A fear for health and safety that crosses party lines has driven a record number of American gun sales during the COVID-19 pandemic and Black Lives Matter protests, raising the potential for accidental deaths and the need to address gun safety and mental health, UC Riverside economists suggest in a new paper.
According to the FBI, a record-setting 3.7 million firearm background checks were completed in March 2020, the month COVID-19 shutdowns began in the United States. This record was shattered only a few months later as protests for racial justice following the police murder of George Floyd rocked the nation, leading to 3.9 million firearm background checks.
Bree Lang and Matthew Lang, associate professors of teaching in economics, used state-level background check data from 1999 to June 2020 to compare the current surge in gun buying with previous surges. They found background checks increased 43% in the early stages of the pandemic and 47% during the protests.
“The record surge in firearm sales during such a unique time has the potential to lead to increases in gun violence,” Matthew Lang said.

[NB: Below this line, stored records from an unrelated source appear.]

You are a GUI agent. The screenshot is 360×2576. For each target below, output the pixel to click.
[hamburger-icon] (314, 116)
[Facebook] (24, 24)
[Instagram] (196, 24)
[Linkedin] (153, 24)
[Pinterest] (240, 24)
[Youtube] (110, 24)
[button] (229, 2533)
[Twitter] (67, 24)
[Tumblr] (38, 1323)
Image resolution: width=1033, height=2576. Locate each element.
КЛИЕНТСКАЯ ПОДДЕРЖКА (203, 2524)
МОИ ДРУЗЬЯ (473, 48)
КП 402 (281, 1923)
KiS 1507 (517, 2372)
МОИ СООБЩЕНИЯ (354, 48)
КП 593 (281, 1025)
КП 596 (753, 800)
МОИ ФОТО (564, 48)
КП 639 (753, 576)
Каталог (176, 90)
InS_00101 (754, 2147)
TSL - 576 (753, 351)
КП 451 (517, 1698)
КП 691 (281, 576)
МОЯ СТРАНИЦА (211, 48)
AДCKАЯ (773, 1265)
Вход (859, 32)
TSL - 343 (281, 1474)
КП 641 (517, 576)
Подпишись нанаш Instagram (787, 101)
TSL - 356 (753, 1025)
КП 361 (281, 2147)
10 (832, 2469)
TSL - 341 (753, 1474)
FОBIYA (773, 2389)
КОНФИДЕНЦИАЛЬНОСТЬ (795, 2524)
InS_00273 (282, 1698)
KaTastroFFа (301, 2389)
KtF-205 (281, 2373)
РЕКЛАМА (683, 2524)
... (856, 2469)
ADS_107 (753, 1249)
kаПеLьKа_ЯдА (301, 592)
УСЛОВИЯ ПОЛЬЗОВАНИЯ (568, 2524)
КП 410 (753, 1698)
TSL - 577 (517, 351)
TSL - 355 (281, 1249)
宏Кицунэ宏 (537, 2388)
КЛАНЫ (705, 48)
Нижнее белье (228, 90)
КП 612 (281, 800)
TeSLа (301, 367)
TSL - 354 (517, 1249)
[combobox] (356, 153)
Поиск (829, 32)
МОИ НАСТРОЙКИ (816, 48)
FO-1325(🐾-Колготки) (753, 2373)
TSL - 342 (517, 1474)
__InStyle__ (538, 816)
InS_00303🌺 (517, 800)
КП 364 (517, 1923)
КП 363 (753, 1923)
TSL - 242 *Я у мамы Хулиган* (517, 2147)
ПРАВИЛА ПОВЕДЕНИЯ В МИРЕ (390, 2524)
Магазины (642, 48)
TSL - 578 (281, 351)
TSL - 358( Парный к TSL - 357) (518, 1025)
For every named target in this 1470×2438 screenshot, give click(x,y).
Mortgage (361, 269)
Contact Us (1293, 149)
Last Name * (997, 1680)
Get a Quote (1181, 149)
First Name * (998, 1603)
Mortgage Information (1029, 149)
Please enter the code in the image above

The increases in background checks over this period were four to six times larger than the increase in background checks following widely reported mass shootings with 10 or more people killed. The authors argue that unlike previous surges, the current increases were not driven by potential changes in gun policies often discussed in the aftermath of mass shootings.
The researchers also show there was no statistical difference in the surge in background checks between Republican-leaning and Democrat-leaning states. This differs from November months during election years and months following mass shootings. Following these events, background checks increased significantly more in Republican states due to uncertainty about changes to gun laws, a subject of great concern to many Republican party members. These findings reinforced the idea that firearm enthusiasts worried about changes in gun policies were not driving the increased sales in 2020.
The economists argue that the rush to buy guns is concerning because quarantine fatigue and social problems are taking a toll on Americans’ mental health. The Los Angeles Times reported more than 41% adults nationwide have symptoms of clinical anxiety or depression, compared to 11% a year ago. A 2016 study by UC Riverside sociology professor Augustine Kposowa that household gun ownership was strongly associated with both suicides by all methods, and by use of firearms. Weapon storage practices also had a significant impact on suicide rates.
“It has been shown that waiting periods reduce suicides,” Matthew Lang said. “One solution would be to apply waiting periods, or cooling off periods as they are sometimes called, evenly across the board to all firearm purchases.”
“We’ve never really dealt with a surge like this before,” Bree Lang said. “The issue of gun policy is more divisive now than it was 20 years ago, but we need policies to address the health and safety of people buying all these guns, and that of the people they live with.”
The authors suggest expanding background checks could help, but they note the background check process is not uniform across all states. They also recommend governments implement more comprehensive gun safety education, expand mental health assessment and treatment, and reduce the stigma associated with mental illness.
The paper, “Pandemics, protests and firearms,” is under review at the American Journal of Health Economics. It is available on the preprint server SSRN.